Copy the lines from the one containing "I want to click" up to and including the one containing "What are the", keeping every character unchanged.

#### Data:
===============

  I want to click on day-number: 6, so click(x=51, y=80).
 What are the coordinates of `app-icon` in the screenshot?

===============

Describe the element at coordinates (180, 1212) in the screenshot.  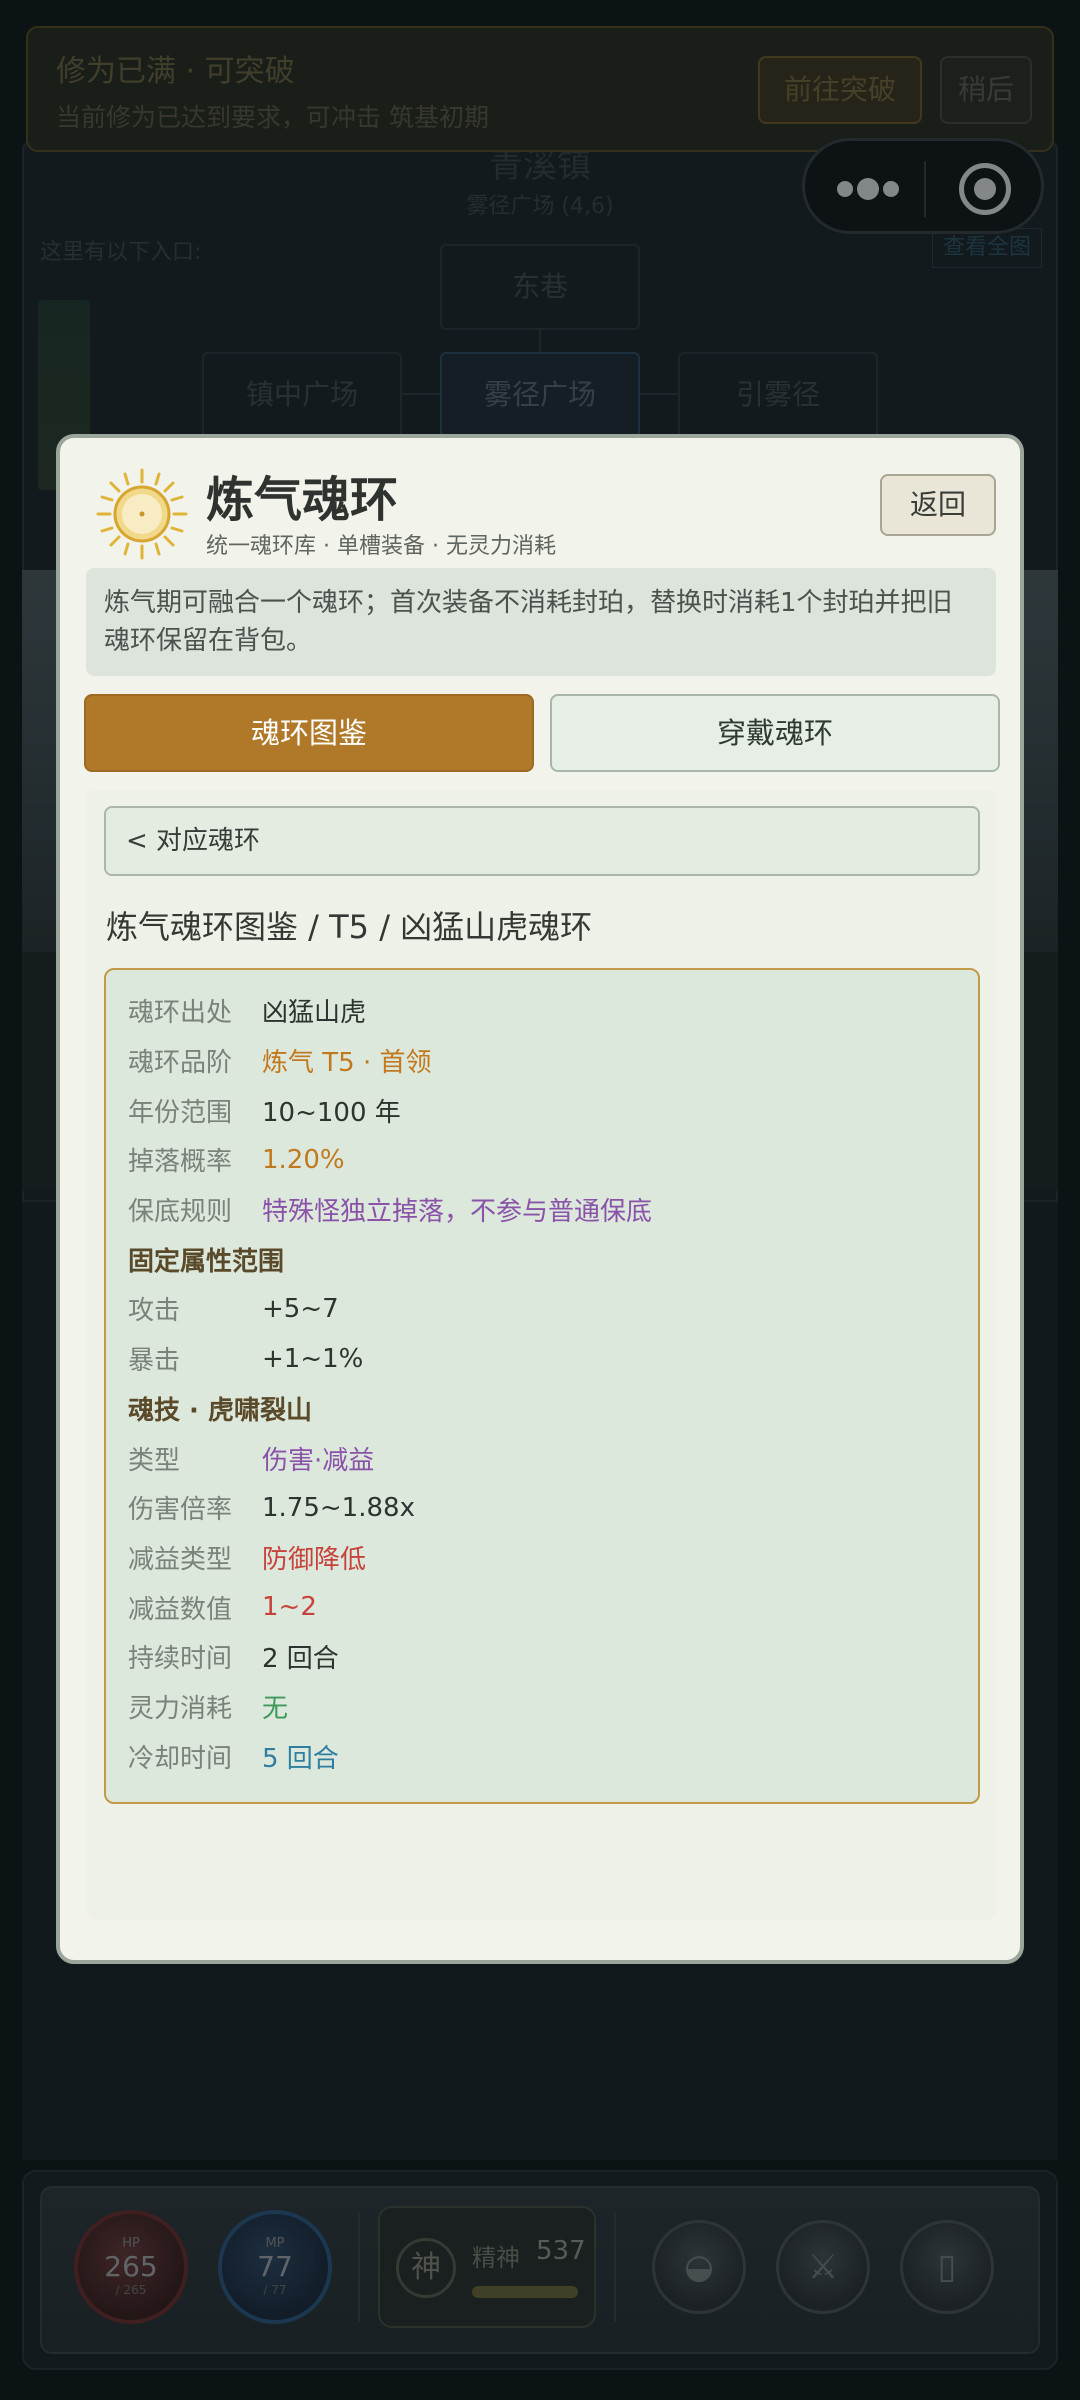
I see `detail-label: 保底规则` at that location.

===============

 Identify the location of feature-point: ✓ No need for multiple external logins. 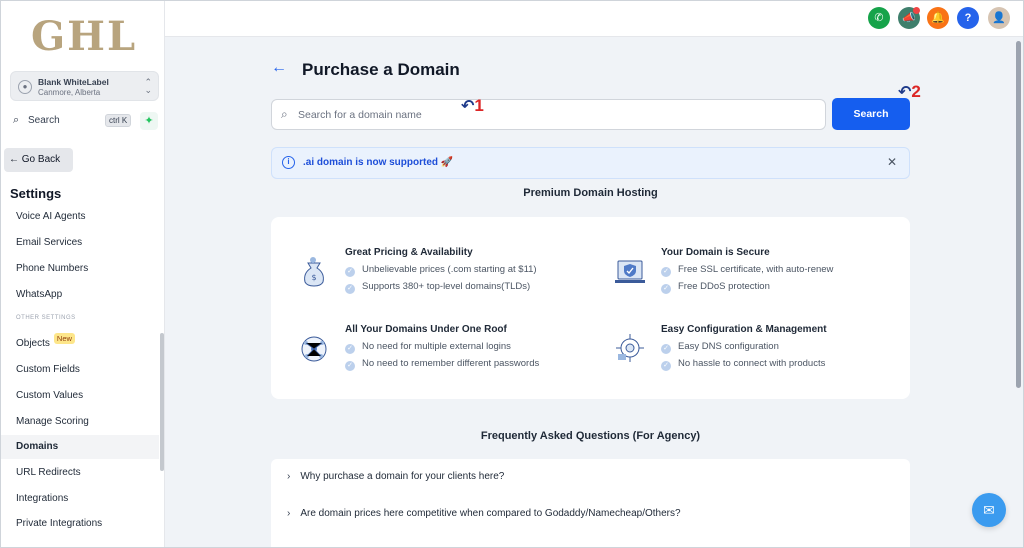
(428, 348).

===============

#### Solved exercise:
  I want to click on day-number: 6, so click(x=51, y=80).
 What are the coordinates of `app-icon` in the screenshot?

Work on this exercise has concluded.